I realize too now that even as a child, the things I thought were fair, weren’t even remotely equitable. The slowest readers in class had to read one paragraph, just like me. Except it took them six times longer, thus prolonging their humiliation. And even cutting the lawn was bullshit. My brother and I both got paid five bucks, despite him being more athletic and physical than I. It took him half an hour, and it took me a fucking week to cut the grass. Did I mention we had a push mower when I was kid. Ya, a fucking push mower, like they had in the roaring ’20′s.

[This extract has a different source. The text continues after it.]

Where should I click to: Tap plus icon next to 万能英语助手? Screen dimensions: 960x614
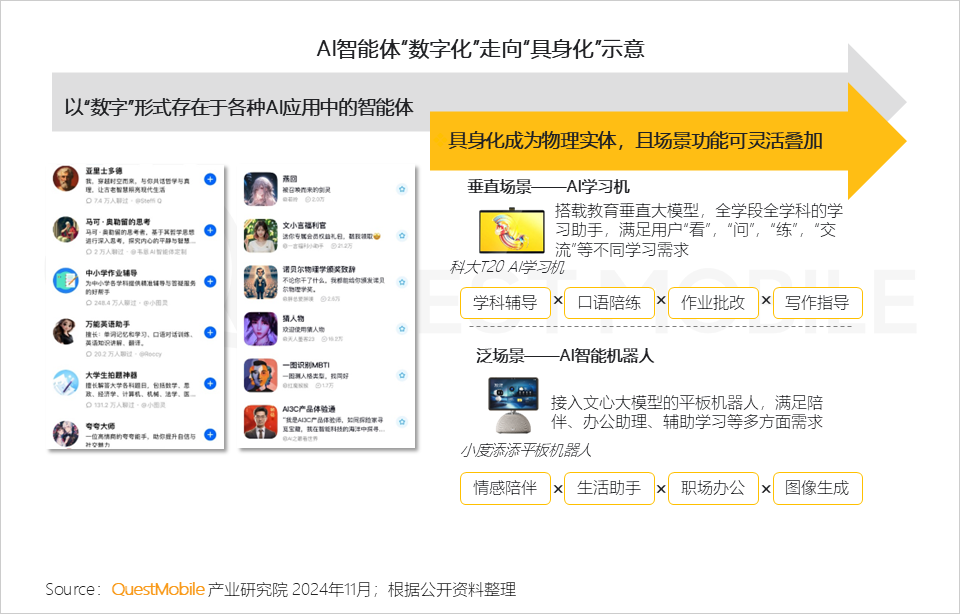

My little 60 pound body pushing a rusty ass 30 pound lawn mower uphill, dodging dog shit, avoiding the patches of bare dirt in our decrepit, neglected front yard. Ugh it was awful….and I got $5 for it. But I’d do it anyways, because I’d rather have the $5 than $0. Honestly I would have paid $5 just to prevent my brother from getting any money. I’d fight tooth and nail just to get an slight advantage over my siblings.

Real life is a lot like that too. People should compete and reap the benefits and downfalls of their own hard work (or lack thereof). Just like Jon Fitch’s one time loss to the best fighter on earth is somewhat of an afterthought now. One time losers eventually morph into long term winners with proper persistence and motivation. As long as everyone is ACTUALLY starting from the same spot, even the slowest person will still eventually finish the race. I can deal with that, even if it means I personally am going to end up in the middle of the pack. After-all, that’s only fair.